Pathological, biochemical and genetic evidence suggest that human α-syn plays a crucial role in the pathogenesis of Parkinson’s disease (PD), dementia with Lewy bodies (DLB), Multiple System Atrophy (MSA) and tumors [29,76,77,78]. Nonetheless, the biological activity of α-syn and its precise role in neurodegeneration remain poorly understood. Fish have played a crucial role in this field since the first discovery of α-syn sequence in the electric ray T. californica [2]. The subsequent discovery of α- β- and γ-syns in mammals and their involvement in diseases focused further studies to mammalian models with much less interest in fish syns.

Available data highlight the species variability in the number of syn genes in fishes. Studies in fugu [61] and zebrafish [71] demonstrated the presence of four syn genes (coding α-, β-, γ1 and γ2) whereas only three genes (coding for β-, γ1 and γ2) are present in the zebrafish genome. Additional sequences for α-, β- and γ-syns have also been annotated in the NCBI database.

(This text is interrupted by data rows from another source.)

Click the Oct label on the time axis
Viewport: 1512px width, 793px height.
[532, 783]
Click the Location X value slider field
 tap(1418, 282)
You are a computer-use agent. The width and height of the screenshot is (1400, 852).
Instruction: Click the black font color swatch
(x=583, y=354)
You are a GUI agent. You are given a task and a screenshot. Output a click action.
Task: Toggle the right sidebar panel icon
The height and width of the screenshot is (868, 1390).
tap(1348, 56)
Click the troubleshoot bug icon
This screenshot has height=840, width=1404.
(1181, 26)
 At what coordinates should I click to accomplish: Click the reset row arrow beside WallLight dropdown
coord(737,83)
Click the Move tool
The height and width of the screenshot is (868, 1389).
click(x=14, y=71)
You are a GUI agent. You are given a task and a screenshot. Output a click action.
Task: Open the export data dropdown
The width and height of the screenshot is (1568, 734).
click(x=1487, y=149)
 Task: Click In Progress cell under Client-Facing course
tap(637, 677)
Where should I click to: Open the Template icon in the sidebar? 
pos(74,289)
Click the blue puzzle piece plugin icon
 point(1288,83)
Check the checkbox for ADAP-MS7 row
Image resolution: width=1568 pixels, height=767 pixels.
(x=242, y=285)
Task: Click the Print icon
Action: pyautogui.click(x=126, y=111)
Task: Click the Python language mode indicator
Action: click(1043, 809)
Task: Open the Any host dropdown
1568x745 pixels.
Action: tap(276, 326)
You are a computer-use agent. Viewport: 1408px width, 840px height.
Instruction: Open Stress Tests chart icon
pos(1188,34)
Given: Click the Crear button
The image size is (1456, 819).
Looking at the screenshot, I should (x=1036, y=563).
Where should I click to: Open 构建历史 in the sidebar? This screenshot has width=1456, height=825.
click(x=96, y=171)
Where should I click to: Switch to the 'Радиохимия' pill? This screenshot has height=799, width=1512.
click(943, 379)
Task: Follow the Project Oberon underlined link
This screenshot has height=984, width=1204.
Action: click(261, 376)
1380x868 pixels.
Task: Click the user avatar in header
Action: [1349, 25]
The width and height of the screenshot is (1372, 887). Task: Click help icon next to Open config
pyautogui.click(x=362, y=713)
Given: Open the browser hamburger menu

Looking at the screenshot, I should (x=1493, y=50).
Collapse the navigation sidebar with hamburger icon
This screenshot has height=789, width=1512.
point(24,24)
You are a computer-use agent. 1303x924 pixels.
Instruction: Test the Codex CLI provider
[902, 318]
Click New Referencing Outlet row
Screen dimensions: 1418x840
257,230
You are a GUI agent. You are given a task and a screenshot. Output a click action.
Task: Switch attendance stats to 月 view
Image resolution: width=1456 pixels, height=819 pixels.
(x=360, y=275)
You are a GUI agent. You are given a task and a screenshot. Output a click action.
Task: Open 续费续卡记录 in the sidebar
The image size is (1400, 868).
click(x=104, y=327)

Sequence data on fish syns are still limited and need to be biologically verified. However the cladogram of deduced amino acid sequences highlights the degree of identity between β-syn sequences in fish, human and rat. By contrast, only some α- and γ-syns clustered together with the mammalian counterparts. The remaining sequences were distributed in more distant clusters composed of different syn isoforms. This comparative analysis suggests that the majority of sequences first classified as X1, X2 or X3 α-syn or generically classified as “syn” or “syn-like” have a greater similarity to fish and mammalian γ-syn rather than to α- and β-syn; however exceptions are present. On the whole, these data suggest that the current syn nomenclature is still ambiguous and further studies are necessary to correctly classify fish syn sequences.

Experimental data indicated that α- (carp), β- and γ1-syn (zebrafish) are expressed in the nervous system whereas γ2 isoform (zebrafish, fugu) is moderately expressed in the brain and also in non nervous tissues. Moreover, even in the actual panorama of partial and fragmentary information, available data indicated different spatiotemporal patterns of expression for the different syn isoforms in both embryos and adult fish tissues.

Results in zebrafish and carp indicate that different syn isoforms may be expressed in separate, neurochemically different neuronal populations. In addition, intracellular syn distribution may differ with regard to nuclear localization. Indeed, nuclear localization was described for Torpedo (classified as γ-syn) and lamprey syns (classified as γ-syn DY, γ-syn FD and syn-3) but not in carp and zebrafish neurons.

In conclusion, data available on fish syns demonstrate a good level of sequence similarity with mammalian isoforms, the preservation of biochemical properties related to the pathogenesis of human neurodegenerative diseases and the close relationship among syns, dopamine and motor activity. Overall, this suggests that fish can be useful models for studying molecular mechanisms involved in synucleinopathies.